## Задача 1
Ответьте по отрывку о городской прогулке:
(a) Где стоял пожилой джентльмен у перекрестка с Бродвеем?
(b) Что лежало перед дверью продуктовой лавки?
(c) Что было сложено на тележках позади грузовика киносъемочной группы?
## Задача 2
Продолжите отрывок о городской прогулке, начиная сразу после его последнего предложения.

## Исходный фрагмент
Я подошла к перекрестку с Бродвеем – широким проспектом, по которому в обоих направлениях неслись машины. На разделительной полосе стоял пожилой джентльмен, не успевший сразу пересечь улицу. Он, пошатываясь, двинулся дальше, и я обошла его по широкой дуге, чтобы не сбить его с курса.
На той стороне Бродвея, дальше на восток, в переулке спрятались несколько магазинчиков: продуктовая лавка с кучкой мятых окурков перед дверью, парикмахерская с длинным навесом у входа, который смотрелся здесь абсолютно неуместно…По переулку двигался поток машин. Некоторые из них въезжали на парковочные места, другие неосторожно сдавали задом на проспект. Я почувствовала запах мусора. Спереди донесся шум мусоровоза, который пытался примять свой груз. Под ногами я заметила кучку спагетти с соусом, которыми уже занялась стайка голубей.
Хотя сам мусоровоз я увидеть не успела, он оставил за собой тянущуюся от тротуара к проезжей части дорожку из упавших предметов, которые выдавали пищевые и гигиенические пристрастия местных жителей. Я обратила внимание на нетерпение водителей, которые вглядывались вперед, вытягивая шеи, будто препятствие могло исчезнуть, если его хорошенько рассмотреть. Наблюдая за ними, я дошла до здания на углу и повернула направо, на другой оживленный проспект. Дорожное движение набегало волнами: повинуясь сигналу светофора, все машины разом устремлялись по улице. На первых этажах имелись витрины, но в этот ранний час большая часть их была закрыта. Над витринами висели невзрачные вывески, предлагающие пиццу и пылесосы. Делая на ходу пометки в блокноте, я не заметила, было ли на углу что-нибудь интересное. Повернув, я оказалась на обсаженной деревьями улице. На одной стороне они давали густую тень. Я устремилась туда. Подошвы прилипали к свежему, гордо сверкающему под утренним солнцем асфальту. Впереди я увидела (а после и услышала) грузовик киносъемочной группы. Квартал был заполнен людьми, создававшими его однодневную декорацию. Грузовик являл собой средоточие человеческой деятельности неустановленного свойства. На тележках позади грузовика высились груды металлических труб и сложенных штабелями платформ. Любопытные зрители глазели на происходящее со своих крылечек.

## Показанный материал
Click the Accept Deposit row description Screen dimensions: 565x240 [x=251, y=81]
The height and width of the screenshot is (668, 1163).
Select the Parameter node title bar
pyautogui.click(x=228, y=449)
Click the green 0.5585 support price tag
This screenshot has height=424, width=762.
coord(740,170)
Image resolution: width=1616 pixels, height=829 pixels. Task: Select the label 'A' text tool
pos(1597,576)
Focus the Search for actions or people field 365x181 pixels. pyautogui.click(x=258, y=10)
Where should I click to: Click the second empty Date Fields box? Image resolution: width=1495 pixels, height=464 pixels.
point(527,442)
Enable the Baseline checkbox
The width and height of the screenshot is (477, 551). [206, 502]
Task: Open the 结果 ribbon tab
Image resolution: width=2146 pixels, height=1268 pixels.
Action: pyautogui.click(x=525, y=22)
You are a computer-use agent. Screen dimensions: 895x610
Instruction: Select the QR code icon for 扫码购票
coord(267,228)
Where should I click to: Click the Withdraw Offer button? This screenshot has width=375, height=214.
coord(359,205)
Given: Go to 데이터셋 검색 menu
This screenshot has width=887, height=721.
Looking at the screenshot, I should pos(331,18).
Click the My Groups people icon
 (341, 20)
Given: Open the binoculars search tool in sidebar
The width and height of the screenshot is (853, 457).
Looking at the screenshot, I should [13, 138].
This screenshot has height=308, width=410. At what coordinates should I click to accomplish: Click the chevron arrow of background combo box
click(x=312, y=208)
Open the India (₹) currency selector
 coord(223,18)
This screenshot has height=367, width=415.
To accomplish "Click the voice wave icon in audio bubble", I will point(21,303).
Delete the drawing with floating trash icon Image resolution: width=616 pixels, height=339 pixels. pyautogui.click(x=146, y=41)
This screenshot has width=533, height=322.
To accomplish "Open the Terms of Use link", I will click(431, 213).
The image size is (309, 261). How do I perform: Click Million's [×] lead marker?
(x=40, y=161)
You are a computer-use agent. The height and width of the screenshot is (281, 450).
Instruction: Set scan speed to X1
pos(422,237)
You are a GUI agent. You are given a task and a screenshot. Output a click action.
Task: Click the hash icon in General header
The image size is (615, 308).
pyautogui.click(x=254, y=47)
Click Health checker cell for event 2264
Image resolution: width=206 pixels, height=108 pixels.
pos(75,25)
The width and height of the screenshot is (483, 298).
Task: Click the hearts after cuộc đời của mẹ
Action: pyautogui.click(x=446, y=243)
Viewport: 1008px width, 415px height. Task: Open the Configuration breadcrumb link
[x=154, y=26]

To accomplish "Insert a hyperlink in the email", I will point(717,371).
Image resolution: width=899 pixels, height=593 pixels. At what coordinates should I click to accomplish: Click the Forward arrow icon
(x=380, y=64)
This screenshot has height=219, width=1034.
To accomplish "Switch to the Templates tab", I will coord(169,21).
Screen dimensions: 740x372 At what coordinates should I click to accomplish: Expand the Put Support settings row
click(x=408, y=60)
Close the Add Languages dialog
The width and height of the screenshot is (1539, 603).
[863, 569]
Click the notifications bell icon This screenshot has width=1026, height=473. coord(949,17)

## Письменный ответ 1
(a) На разделительной полосе.
(b) Кучка мятых окурков.
(c) Груды металлических труб и сложенные штабелями платформы.

## Письменный ответ 2
У каждого дома была парочка характерных черт. В одном случае это оказались свернутые в трубку и стянутые канцелярскими резинками газеты на верхней ступеньке. Я в сотый раз подивилась тому, что газеты, которые приносят почтальоны, каждое утро не исчезают бесследно. Другой дом был увит плющом, который нависал над крыльцом и обещал скоро превратиться в настоящую арку. У металлической ограды третьего выстроился аккуратный ряд мусорных баков.
По тротуару, рядом с грузовиками с электрогенераторами, громко генерирующими электричество, слонялись члены съемочной группы. У них были бейджи и наушники, и почти все держали в руках стаканчики с кофе – своего рода спасательные круги, позволяющие выжить ранним утром. Эти люди уставились на меня: делать им было нечего, кроме того, сейчас они находились не в своем районе, где зрительный контакт обычно учтив и непродолжителен. До меня донесся запах из ресторана неподалеку: там подавали завтрак. Фасад церкви, в которую я никогда не заглядывала, походил на зияющую дыру: многочисленные двери были распахнуты. Мужчины в шортах заносили внутрь коробки.
Посреди всей этой суеты замерла сломанная гледичия. Недавняя буря лишила дерево верхушки, и теперь та в виде кучи веток разместилась возле ствола. Прохожие переступали через бесполезную полицейскую ленту, окружавшую дерево.
Ветерок поманил меня дальше, и я, последовав за ним, снова перешла Бродвей. Улица, на которую я попала, взбиралась на невысокий холм и опять спускалась, что придавало ей особую прелесть: из-за разницы в высоте ряды одинаковых домов смотрелись не так скучно. Со второго этажа, просунув нос между прутьями балкона, смотрел старый пес. Свисающие уши были ему очень к лицу. Он завилял хвостом, когда я его поприветствовала.
Над улицей доминировал частный особняк: настоящая аномалия в этом городе. Из-за стены дома выскочила белка и направилась на другую сторону улицы. Задержавшись под машиной и помедлив в середине дороги, она шмыгнула в кусты.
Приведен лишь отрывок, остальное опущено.